Paywalls on climate data — especially the most useful climate data — by definition restrict access to those that can afford it, and in practice exclude many of those that need it. For instance, while hurricane-exposed municipalities in the U.S. would benefit from bespoke analytics, these services can be out of financial reach for local governments. Depending on the degree of provider transparency, paywalls also limit the ability of researchers, NGOs, and regulators to perform oversight and assess the integrity of providers.
03 — Improving methodological transparency
The third key area for more engagement is transparency. Today, climate analytics providers mostly don’t disclose how they do their analysis, or what they tell their clients about their data. This lack of transparency is often referred to as a problem of “black boxes”, where the “how” of what analytics providers do is not publicly available.

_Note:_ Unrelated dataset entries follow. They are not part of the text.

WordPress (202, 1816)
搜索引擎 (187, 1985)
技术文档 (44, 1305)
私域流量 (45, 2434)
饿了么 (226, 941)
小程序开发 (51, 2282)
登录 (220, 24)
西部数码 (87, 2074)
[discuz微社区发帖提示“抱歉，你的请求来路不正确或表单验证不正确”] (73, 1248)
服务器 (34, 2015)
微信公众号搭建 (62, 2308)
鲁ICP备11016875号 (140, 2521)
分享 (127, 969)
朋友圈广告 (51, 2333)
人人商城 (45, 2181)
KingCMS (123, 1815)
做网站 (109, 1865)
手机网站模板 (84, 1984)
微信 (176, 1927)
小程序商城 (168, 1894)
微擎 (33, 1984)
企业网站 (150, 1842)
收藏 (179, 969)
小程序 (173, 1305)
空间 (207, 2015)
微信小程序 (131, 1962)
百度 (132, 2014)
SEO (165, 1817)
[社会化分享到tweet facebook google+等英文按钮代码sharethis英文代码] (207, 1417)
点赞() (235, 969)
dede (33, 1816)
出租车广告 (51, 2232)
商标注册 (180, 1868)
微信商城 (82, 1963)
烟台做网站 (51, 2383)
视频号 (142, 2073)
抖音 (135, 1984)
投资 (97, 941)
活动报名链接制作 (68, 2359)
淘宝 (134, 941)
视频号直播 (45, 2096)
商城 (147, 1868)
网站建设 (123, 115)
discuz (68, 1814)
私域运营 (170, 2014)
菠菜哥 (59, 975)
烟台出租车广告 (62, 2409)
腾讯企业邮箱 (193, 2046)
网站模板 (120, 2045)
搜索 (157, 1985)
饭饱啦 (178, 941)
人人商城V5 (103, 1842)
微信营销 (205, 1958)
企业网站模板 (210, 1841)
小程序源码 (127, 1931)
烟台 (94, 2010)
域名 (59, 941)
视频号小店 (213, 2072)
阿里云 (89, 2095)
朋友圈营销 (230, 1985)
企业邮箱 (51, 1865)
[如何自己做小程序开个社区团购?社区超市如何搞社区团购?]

Black boxes in the climate analytics market are concerning because the information provided to clients can be significantly impacted by the assumptions and choice of methods used — for instance, the method used to downscale GCM data can influence the final downscaled results.88H Tabari et al. (2021) Comparison of statistical downscaling methods for climate change impact analysis on precipitation-driven drought Hydrology and Earth System Sciences ,99M A Sunyer et al. (2015) Inter-comparison of statistical downscaling methods for projection of extreme precipitation in Europe Hydrology and Earth System Sciences ,1010J T Abatzoglou et al. (2011) A comparison of statistical downscaling methods suited for wildfire applications International Journal of Climatology Our CMIP6 data release contributes to ongoing research efforts evaluating how different downscaling methods influence global climate change projections. More work is especially needed to understand which downscaling algorithm (or set of algorithms) are most appropriate for any given specific application.
It is also important to know how analytics providers are communicating their results to clients. For instance, are providers bracketing their findings with uncertainty estimates? To fully assess the robustness of an analytics provider, we must be able to understand not just which methods were used but also how the results are described to decision makers.

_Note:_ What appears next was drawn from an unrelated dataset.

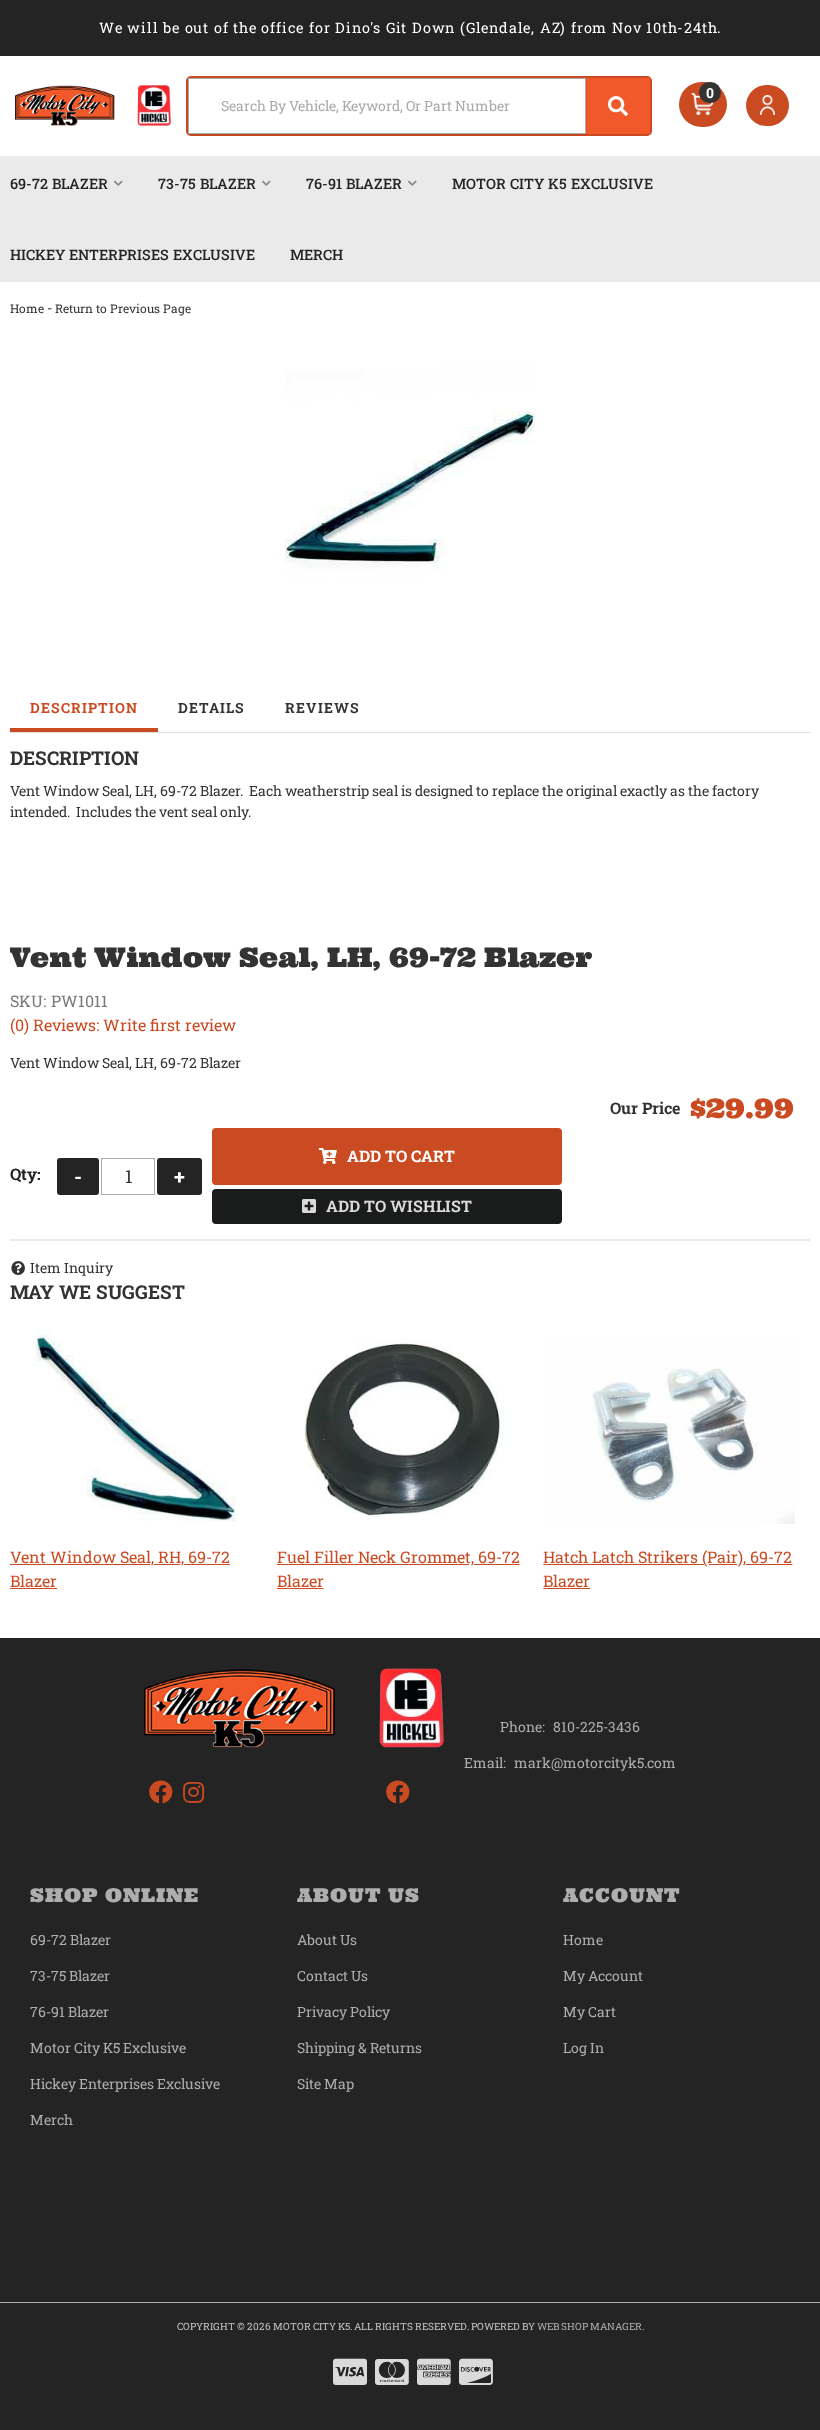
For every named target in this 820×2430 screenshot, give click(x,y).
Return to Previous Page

The surge in demand for climate risk analytics reflects a growing universe of stakeholders that are preparing to use climate data to make decisions. The technical details of how we understand future climate risk matters more than ever. As regulators around the world begin to mandate physical risk disclosure, it’s clear that individuals, businesses, and regulators need high-quality climate data that can inform financial and economic planning. The question is how to provide that information within an analytics ecosystem that is equitable and technically robust.
Addressing the core issues of communication, data access, and transparency will require significant work to improve not only the underlying tools, but also to develop governance strategies that support a pipeline of high-integrity, decision-useful climate information in business planning and the financial sector. We look forward to working more on these issues in the future.